DATASET EXCERPTS =>
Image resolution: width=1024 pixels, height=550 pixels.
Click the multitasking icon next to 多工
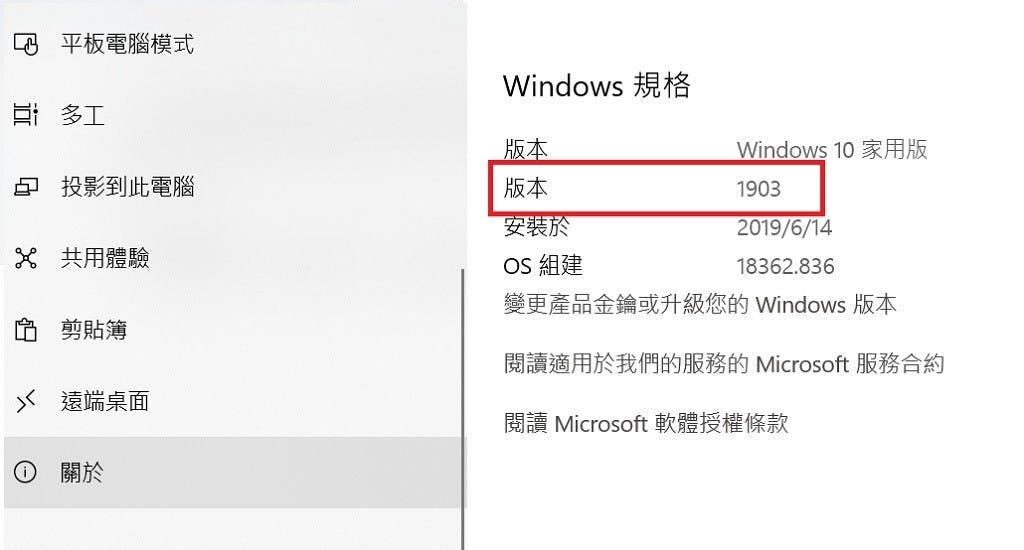(x=26, y=116)
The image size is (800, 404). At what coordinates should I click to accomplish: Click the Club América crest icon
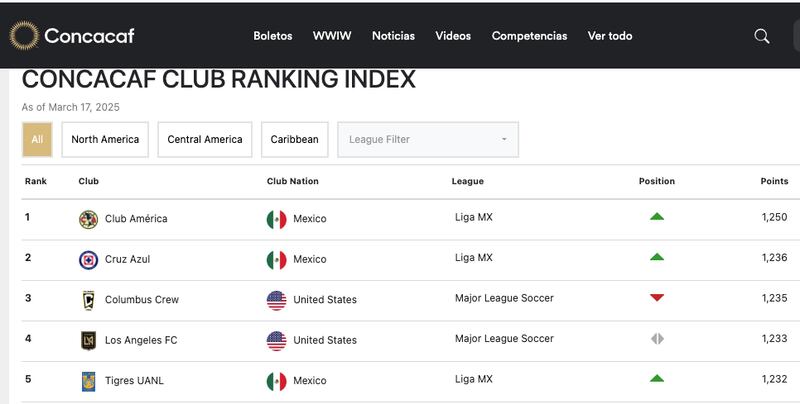[x=88, y=219]
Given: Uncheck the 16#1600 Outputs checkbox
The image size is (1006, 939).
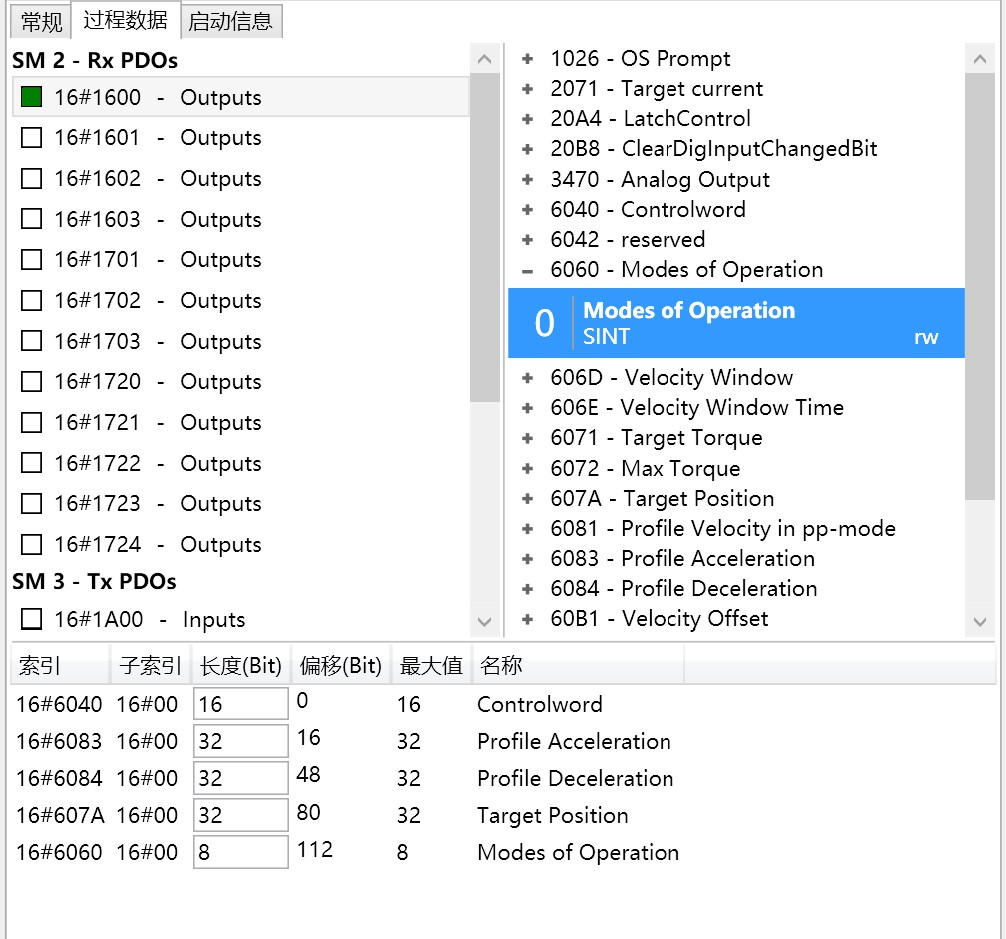Looking at the screenshot, I should point(31,97).
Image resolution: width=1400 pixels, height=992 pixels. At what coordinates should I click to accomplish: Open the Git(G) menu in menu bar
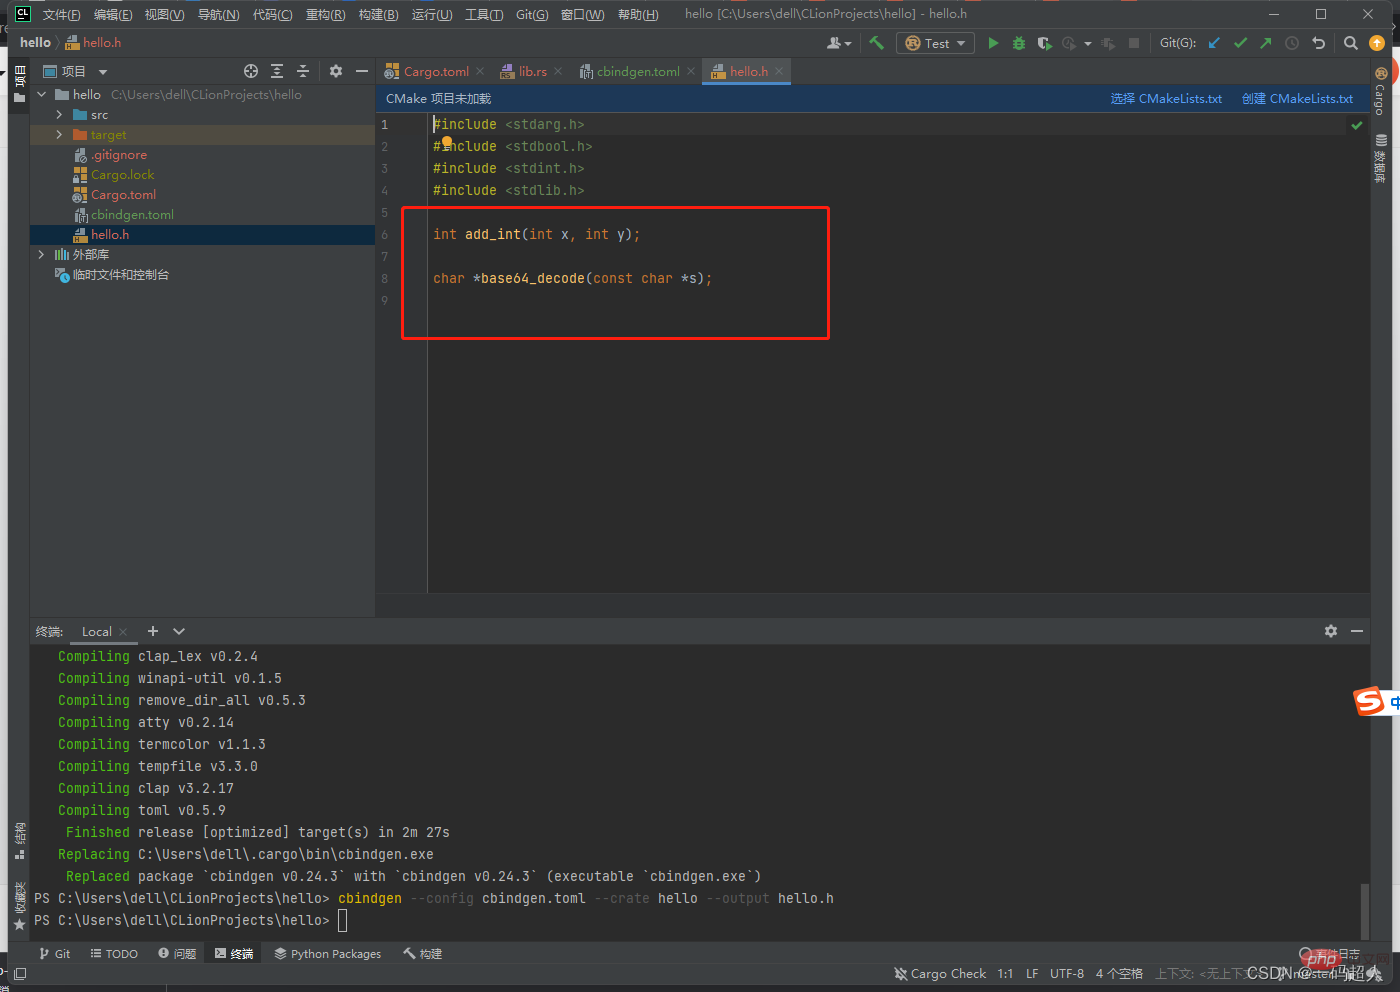click(x=531, y=14)
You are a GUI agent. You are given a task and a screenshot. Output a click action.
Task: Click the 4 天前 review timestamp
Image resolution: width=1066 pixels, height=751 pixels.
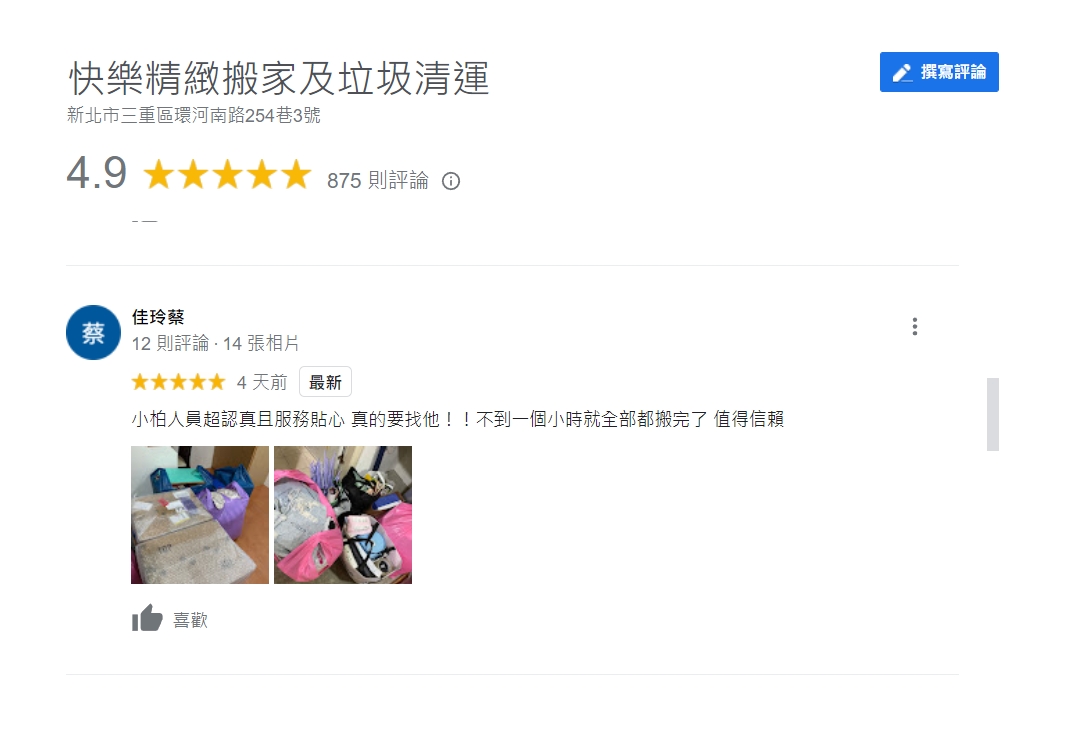262,383

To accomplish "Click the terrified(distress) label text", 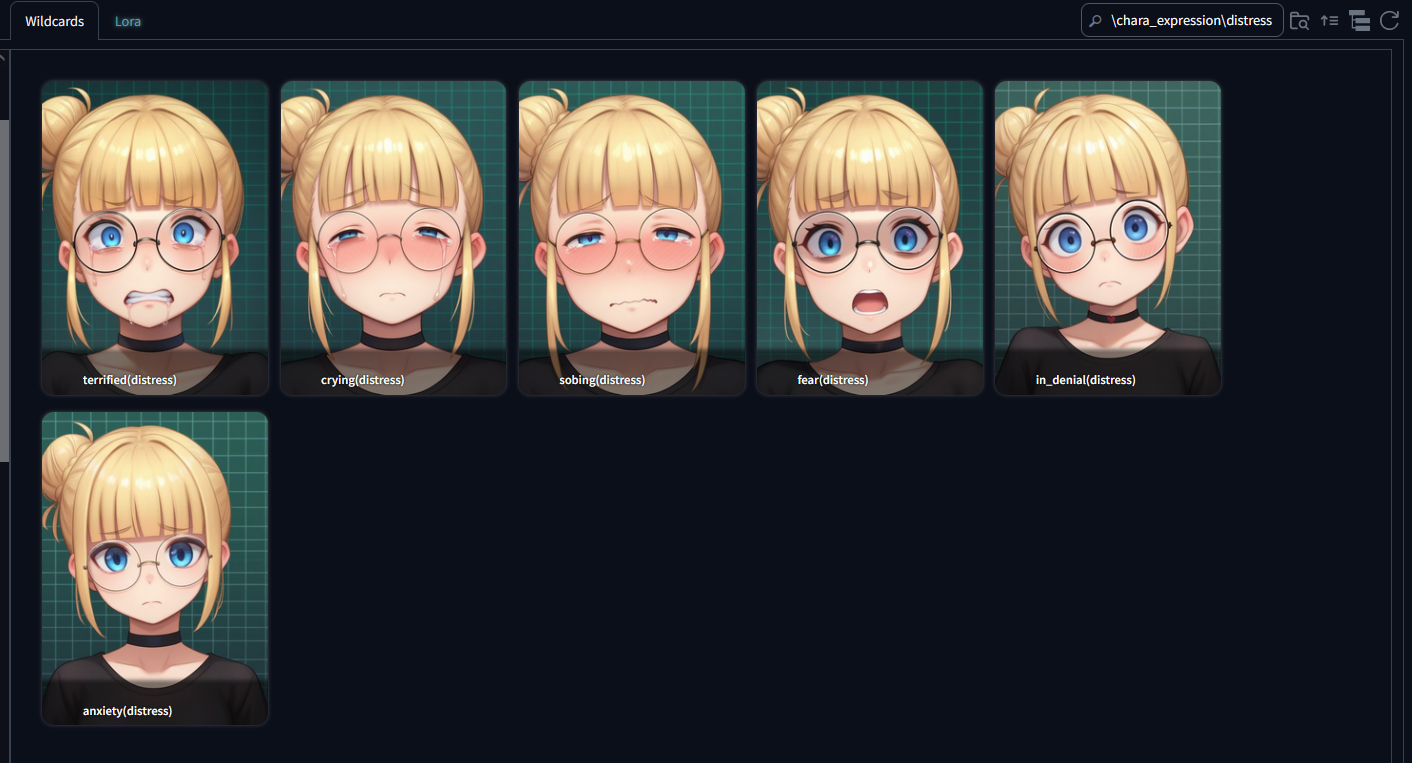I will click(x=129, y=380).
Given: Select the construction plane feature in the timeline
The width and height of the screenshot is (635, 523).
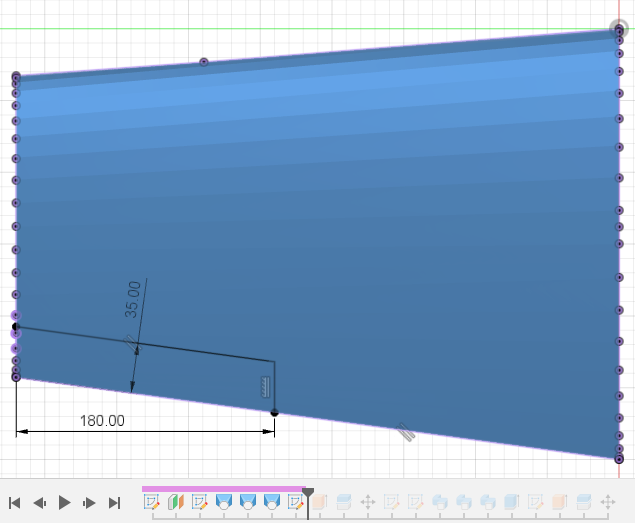Looking at the screenshot, I should coord(176,502).
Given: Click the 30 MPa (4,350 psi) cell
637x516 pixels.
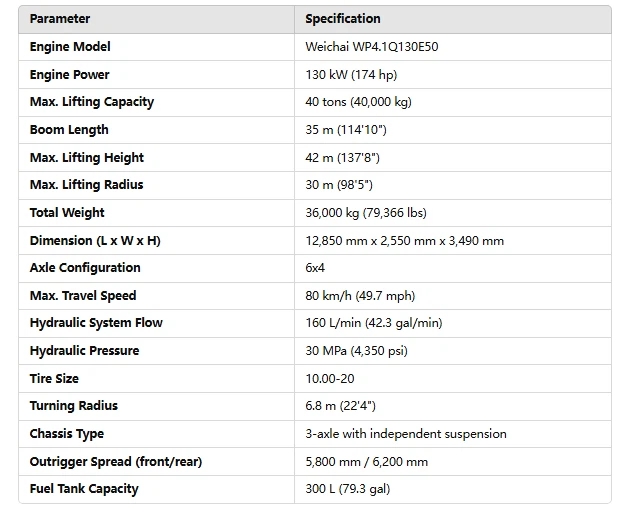Looking at the screenshot, I should pyautogui.click(x=356, y=351).
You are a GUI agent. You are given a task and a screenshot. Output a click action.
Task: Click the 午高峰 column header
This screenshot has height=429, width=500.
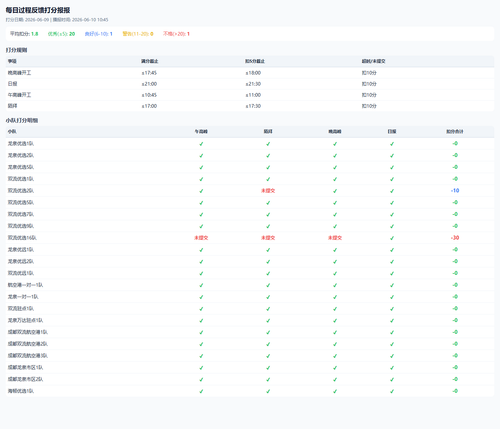coord(201,132)
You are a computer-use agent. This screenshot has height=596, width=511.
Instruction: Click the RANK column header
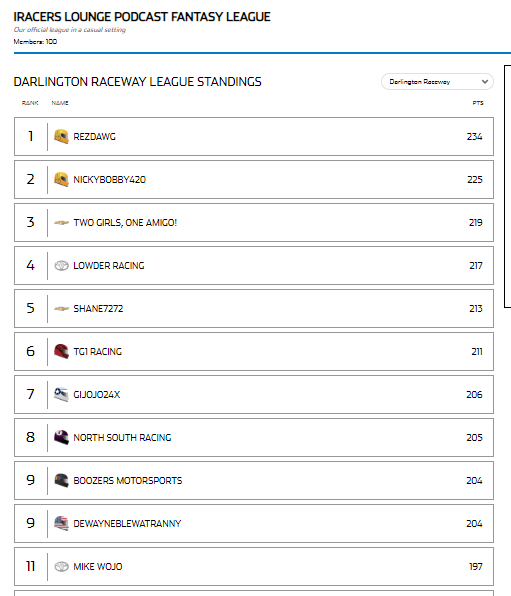tap(30, 103)
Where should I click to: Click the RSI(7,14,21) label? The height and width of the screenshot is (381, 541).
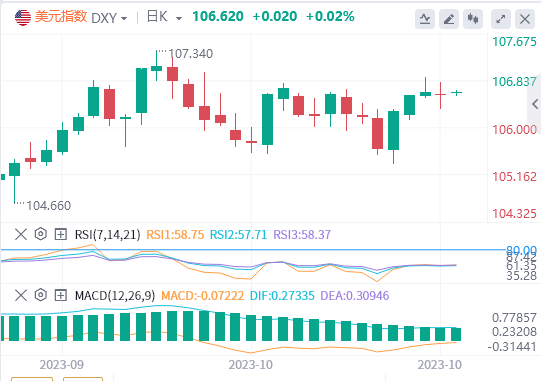[108, 235]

REQUIREMENT => Copy out the lines exactly as written, beginning with the one that contains "This screenshot has height=429, width=500." and ending with the last line of the material; do not include pictures.

WRITTEN ANSWER =>
This screenshot has height=429, width=500.
coord(201,132)
You are a computer-use agent. This screenshot has height=596, width=511.
Instruction: Click the RANK column header
tap(30, 103)
Where should I click to: Click the RSI(7,14,21) label? The height and width of the screenshot is (381, 541).
[108, 235]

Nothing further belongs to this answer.